Le Kirghizstan, petit Etat enclavé d'Asie centrale, est dirigé par Askar Akaïev depuis 1990.Bichkek, la capitale du Kirghizstan, a connu vendredi de nouvelles convulsions, telles qu'en subit régulièrement la république depuis le renversement en mars dernier du président Askar Akaïev, accusé d'avoir falsifié les résultats des législatives.
La police anti-émeutes a délogé des centaines de manifestants qui occupaient depuis le matin la Commission électorale à Bichkek pour réclamer l'enregistrement d'un homme d'affaires comme candidat à la présidentielle du 10 juillet. Un tribunal doit statuer dans la journée sur cette candidature.
Réunion d'urgence
Le millier de policiers, munis de matraques et de boucliers, a ensuite tenter de disperser les dix mille manifestants sur la place face au bâtiment, établissant un cordon devant ce dernier. Des manifestants, réclamant la démission du président par intérim Kourmanbek Bakiev, se sont alors mis à jeter des pierres sur les forces de l'ordre. Une session extraordinaire du Parlement, avec la participation de Bakiev, a été convoquée dans la journée, afin d'examiner la situation à Bichkek.
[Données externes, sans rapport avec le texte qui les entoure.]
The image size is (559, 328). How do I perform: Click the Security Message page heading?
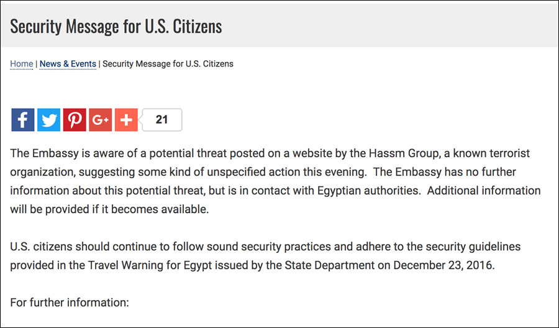coord(116,27)
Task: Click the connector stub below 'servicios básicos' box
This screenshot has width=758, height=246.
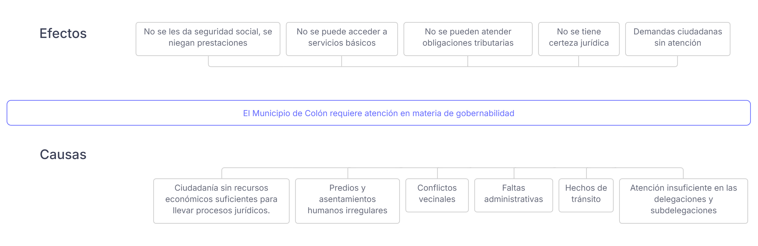Action: pos(342,61)
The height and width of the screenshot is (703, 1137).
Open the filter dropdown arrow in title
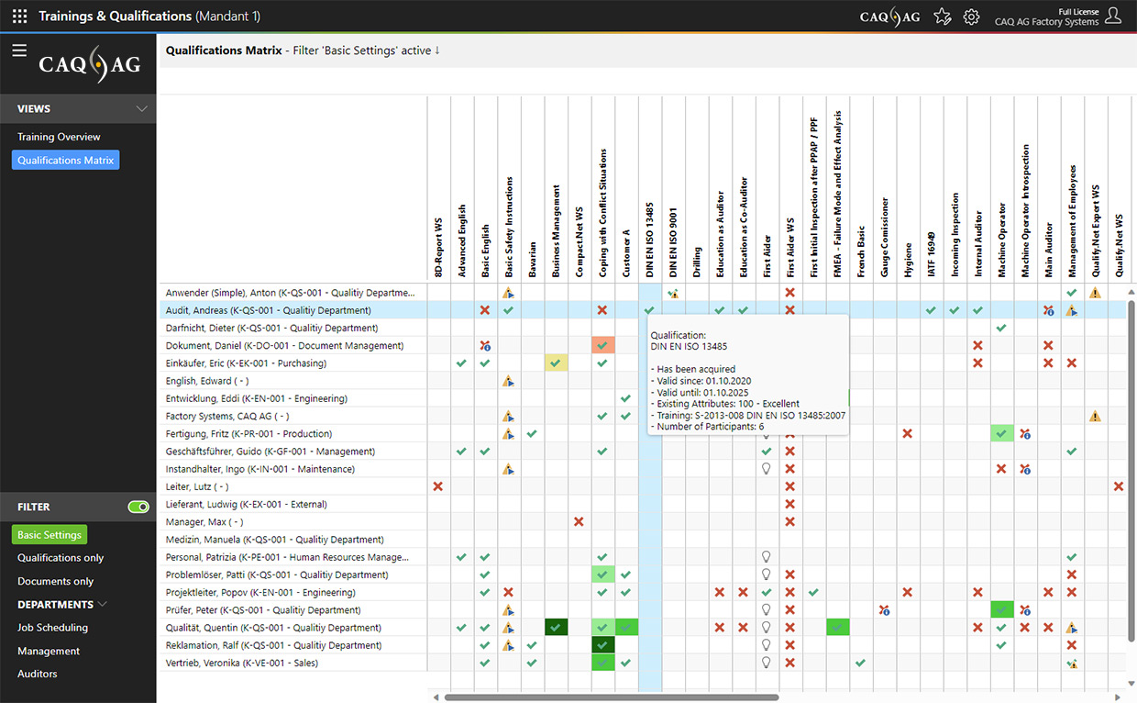pos(437,50)
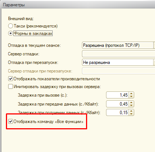Open the 'Разрешена (протокол TCP/IP)' combo box
This screenshot has height=152, width=155.
point(118,45)
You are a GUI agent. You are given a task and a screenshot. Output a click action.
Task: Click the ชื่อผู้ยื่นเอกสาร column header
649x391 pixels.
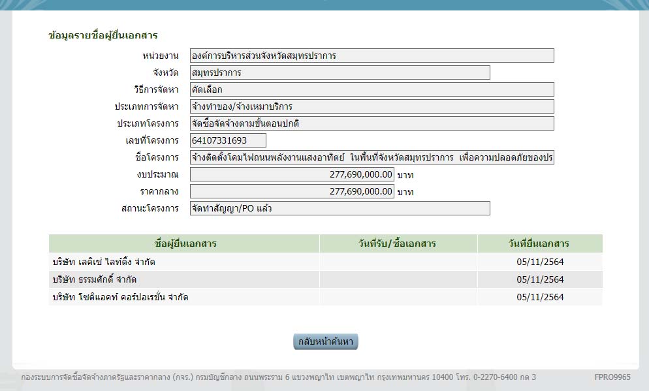pyautogui.click(x=185, y=243)
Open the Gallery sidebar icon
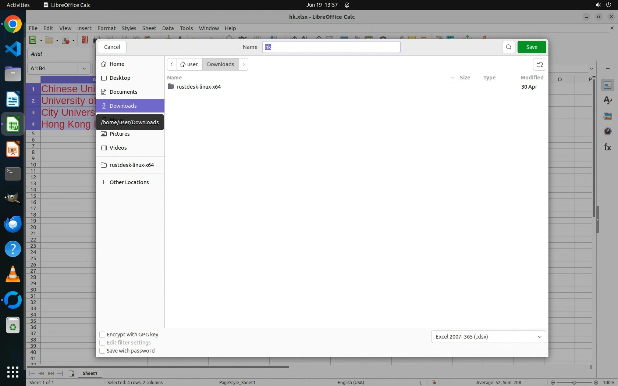The width and height of the screenshot is (618, 386). [607, 116]

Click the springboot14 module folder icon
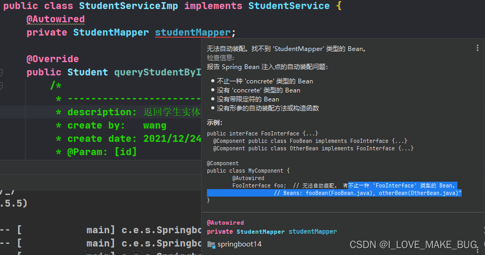[211, 244]
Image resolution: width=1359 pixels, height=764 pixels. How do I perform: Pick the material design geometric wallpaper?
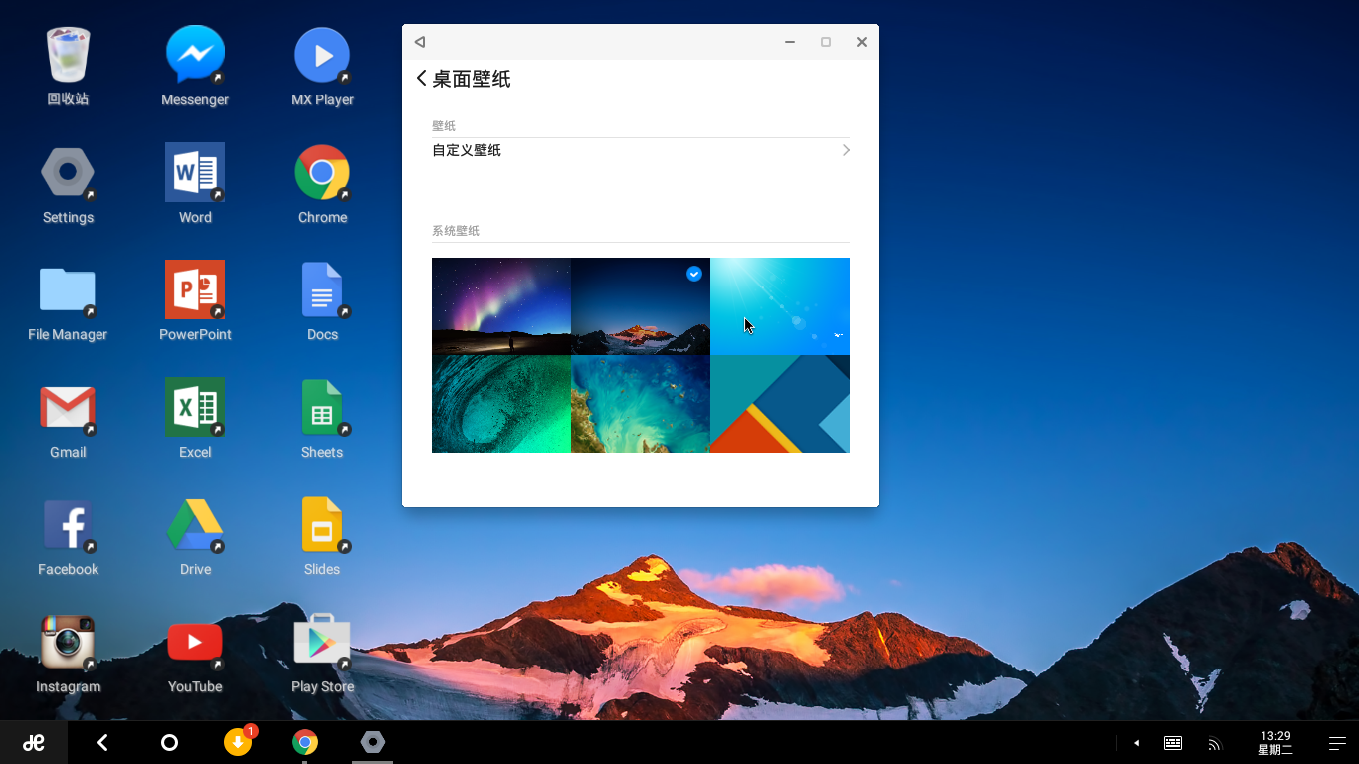coord(780,404)
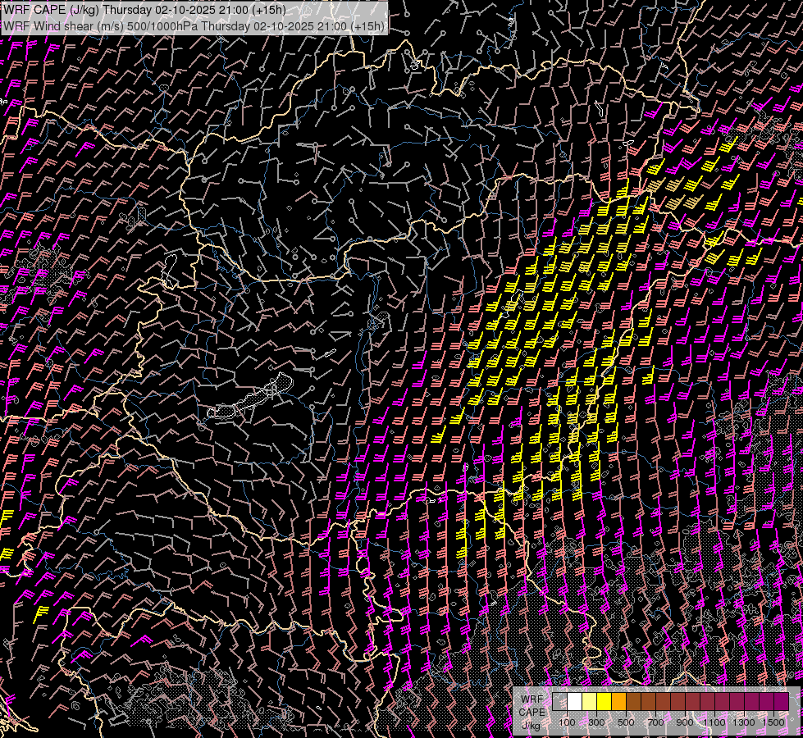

La Commission électorale avait annoncé que sept candidats étaient officiellement enregistrés pour participer au scrutin présidentiel du 10 juillet. Parmi les candidats, on compte notamment le favori et président kirghiz par intérim Kourmanbek Bakiev, l'ancien ministre de l'Intérieur Kenechbek Douïchebaïev, et l'ancien ministre de l'Education, Gaïcha Ibraguimova.